To share power, even in such an area as education, was not included in the President’s plans. Risks of external threats and the upcoming presidential election did not leave the reformers a chance. The catastrophic situation in education was turned by the President into an argument against those who thought about reforms. The school curriculum is halfway ‘rubbish’, the higher education system is based on the needs of the past, but those are guilty who criticize the educational policy. 4 The fact that our education is no good, does not justify calls for changes. In the Belarusian political dictionary the word ‘reform’ is a strict taboo, because whatever the euphemisms are used by hidden and explicit reformers, they impinge on power.

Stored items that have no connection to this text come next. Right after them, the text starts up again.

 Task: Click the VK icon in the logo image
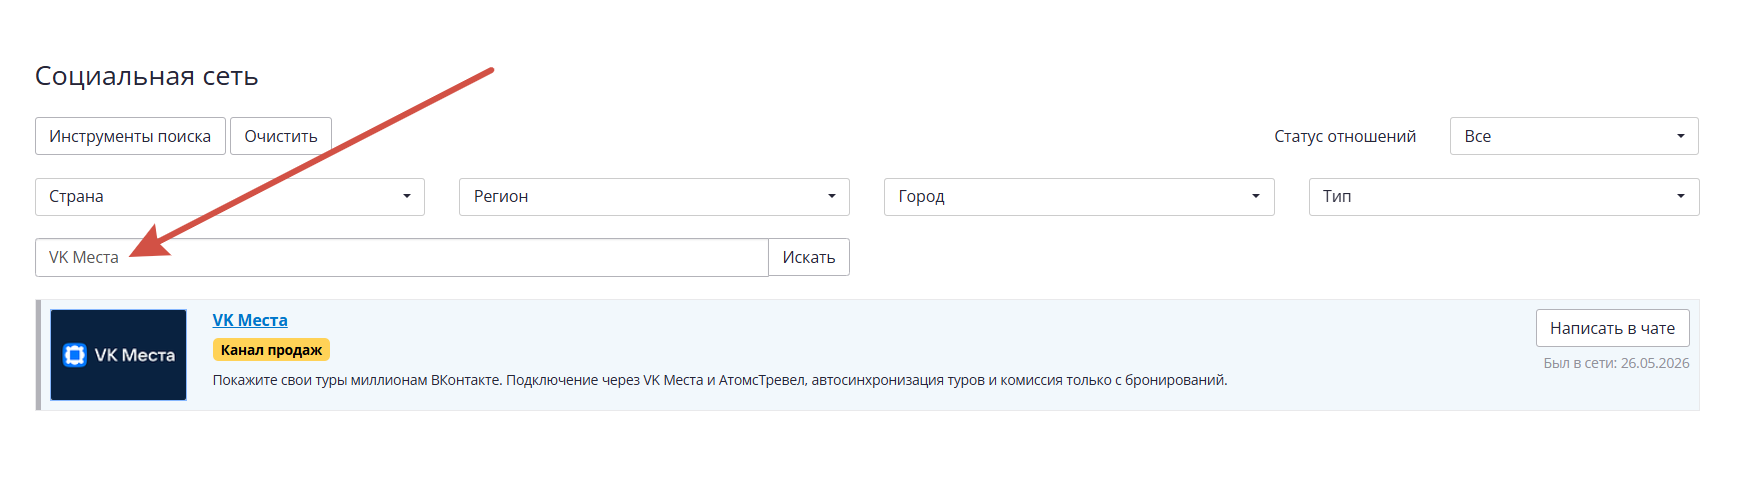pyautogui.click(x=75, y=355)
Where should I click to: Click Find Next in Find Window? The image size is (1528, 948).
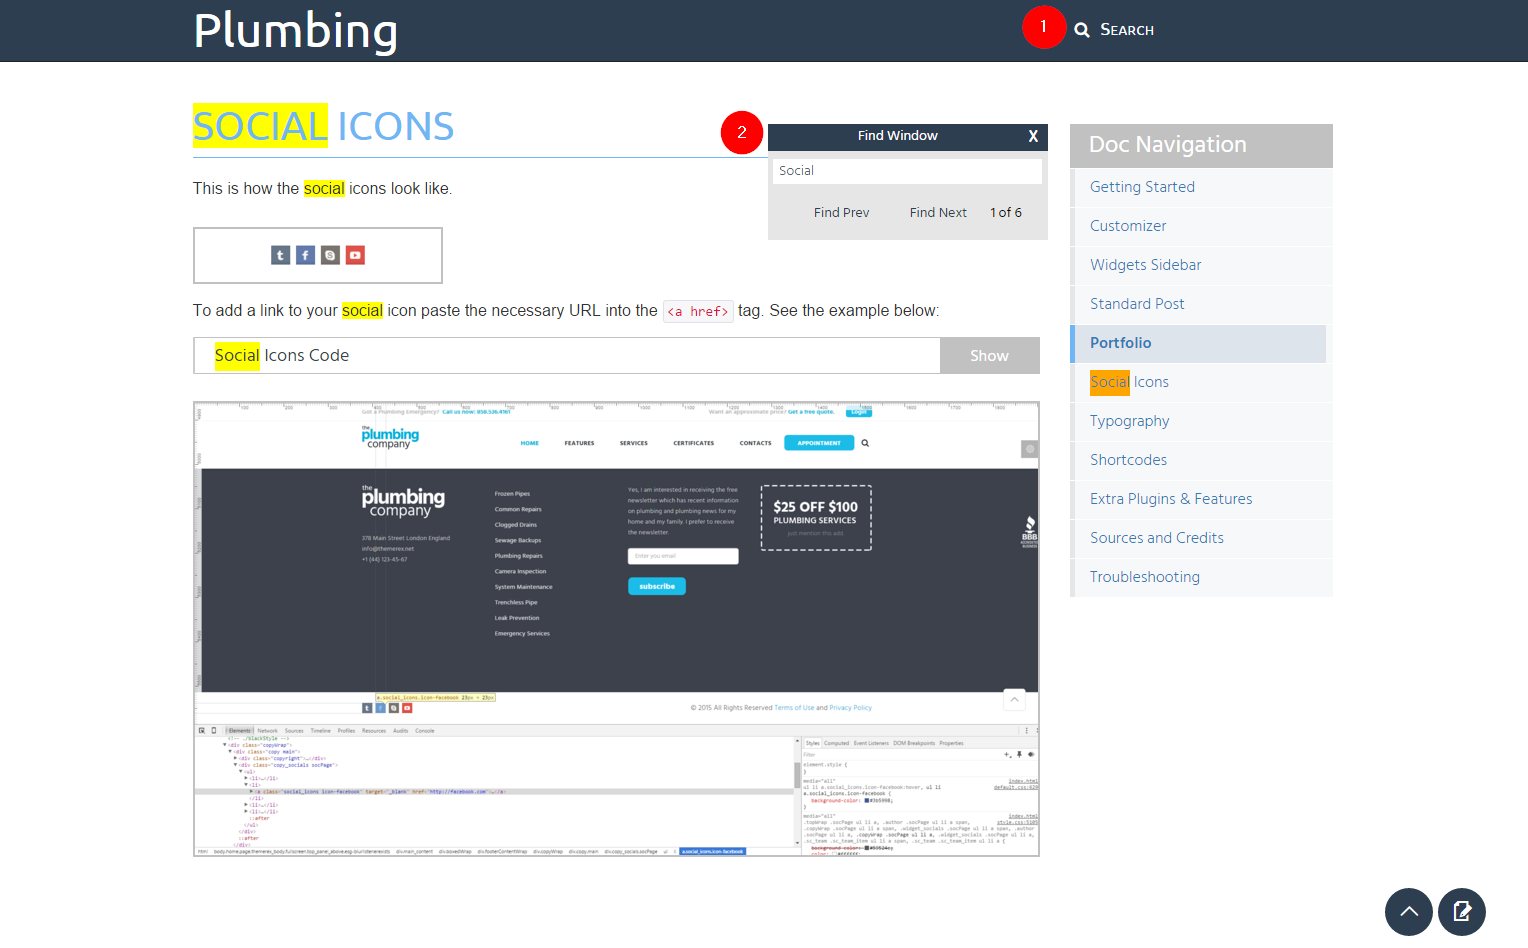pos(937,213)
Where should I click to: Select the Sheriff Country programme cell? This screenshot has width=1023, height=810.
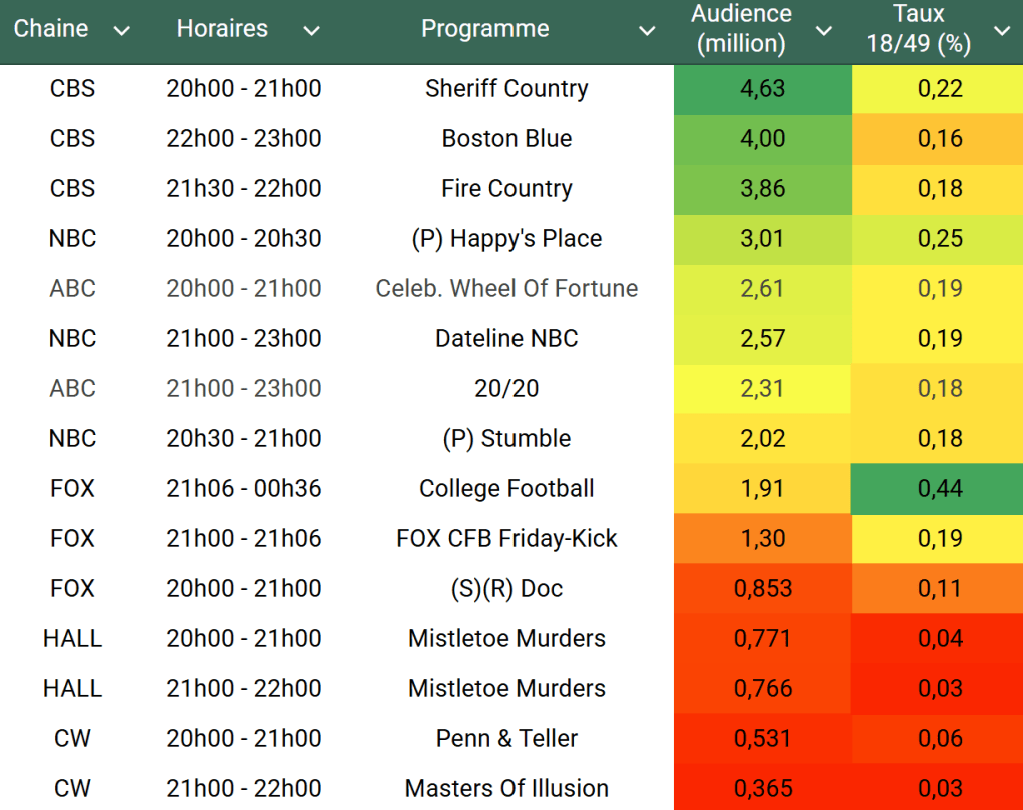[506, 88]
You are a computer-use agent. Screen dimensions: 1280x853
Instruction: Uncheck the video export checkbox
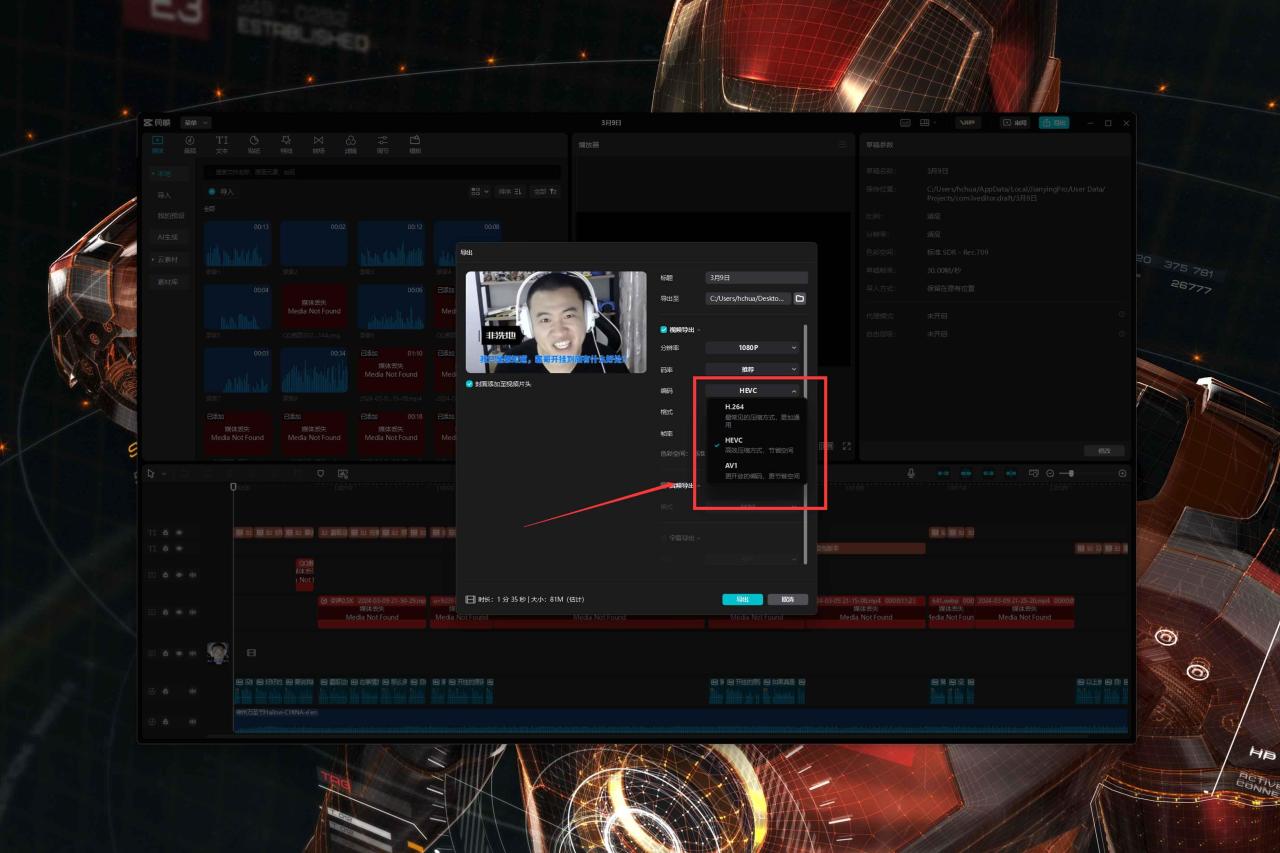click(664, 329)
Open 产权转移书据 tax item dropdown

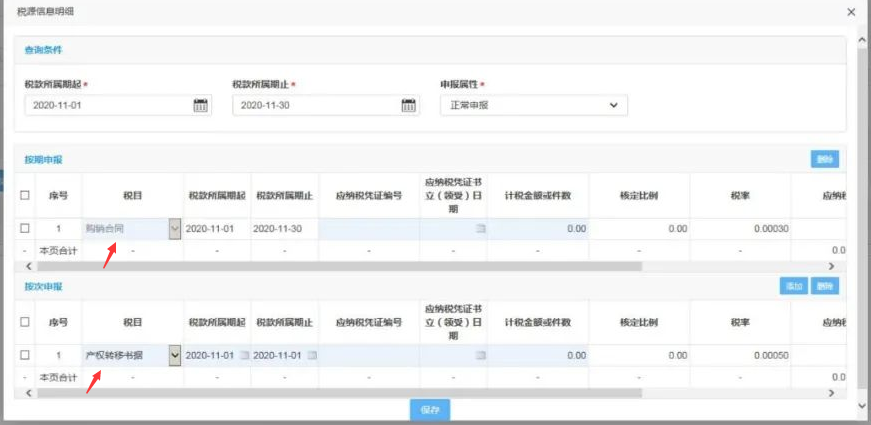pyautogui.click(x=175, y=355)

The Education Minister Sergei Maskevich, and Vice Premier Anatoly Tozik were dismissed at the end of 2014. It seemed that all their critical evaluation and reform plans should have been discarded and forgotten. At the end of the year the President said that the Commission headed by Anatoly Tozik did not cope with the task and the circumstances of its work would be checked by law enforcement. 5 The previous openness and public debate vanished without a trace. Therefore nothing is known about the objections to the Commission and about the work of a new group.

A new working group, headed by Henadz’ Palchyk, the Chairman of the State Commission for Academic Degrees and Titles has learned a lesson. But the question whether the secret reformers drew correct conclusions from the signal sent to them by the supreme power, remains unanswered. 2015 will show whether it became possible to free the political scene of education from the ‘frauds’.


The populist policy during the year of the presidential election means that any attempts to reform the educational system will be blocked. Using the fear rooted in the society of radical changes in education (as in other spheres), the presidential chain of command neutralizes the demands of various interest groups to participate in the formation of educational policy.

Some local projects with international participation and the willingness of the European partners to put up with the academic repressions in the Belarusian universities will allow the authorities to cultivate the illusion of a successful internationalization of secondary and tertiary schools in Belarus.